JERUSALEM, December 19, 2012 (WAFA) – The World Health Organization (WHO) said in a new report on the health situation in Gaza following Israel’s last month onslaught on the Strip that the eight-day war placed additional strains on the public health system in Gaza which has been severely affected by the Israeli blockade in place since 2007 and by the political divide between West Bank and Gaza.
The WHO office of the occupied Palestinian territory said in the health assessment report published Tuesday that the war left severe shortages of essential drugs and medical supplies.
It said unstable power supply and lack of fuel for generators, and inadequate maintenance capacity and spare parts for medical equipment, have contributed to deterioration in the quality of health care.
The report said 182 people were killed during the war, including 158 males and 24 females.
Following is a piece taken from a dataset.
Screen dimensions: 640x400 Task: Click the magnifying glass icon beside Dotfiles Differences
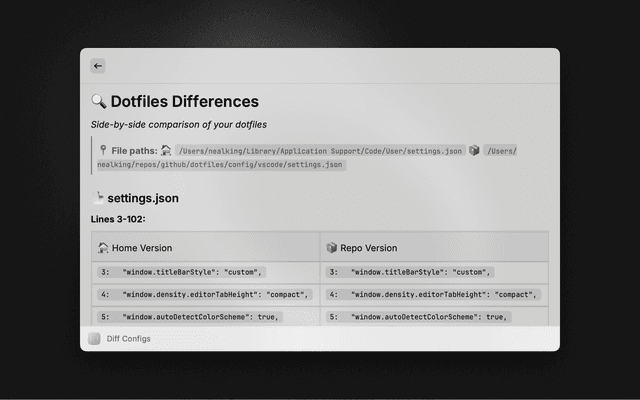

Of those, 47 (26%) were children, including 16 under 5 years of age, 12 women and 20 over 60 years. Most of the fatalities (87.9%) had multiple injuries.
There were also 1399 injuries - 28% female and 37% (516) children, one third of whom were under 5 years old.
It said 54% (758) were injured while they were at home, 16% while walking in the street, 1% while at work and 28% unspecified.
Most of the injuries (45%) happened in Gaza City, 29% in North Gaza, 9% in each of middle-zone and Khan Younis, and 7% in Rafah.
An estimated 28.3% of injuries were at the head and neck, 19% in more than one location of the body, 17% in the abdomen and pelvis, 13% in the upper limbs and 13% were superficial wounds.
Some of the more serious injuries were referred to neighboring countries including 42 referred to Egypt, four to Tunisia and three to Turkey for advance treatment.
The report said 13 primary health care centers were partially damaged due to indirect shelling, including nine for the ministry of health and four run by the United Nations Relief and Works Agency for Palestine Refugees.
The Jordanian Field Hospital sustained serious damage after being directly hit while two other hospitals, the Gaza European and Beit Hanoun hospitals, sustained minor damages.The Emergency Medical Services reported that three ambulance drivers were injured during the war. In addition, six ambulances were damaged: four were damaged by shrapnel of which two were severely damaged and two had minor damage, and two ambulances were involved in accidents while transferring causalities.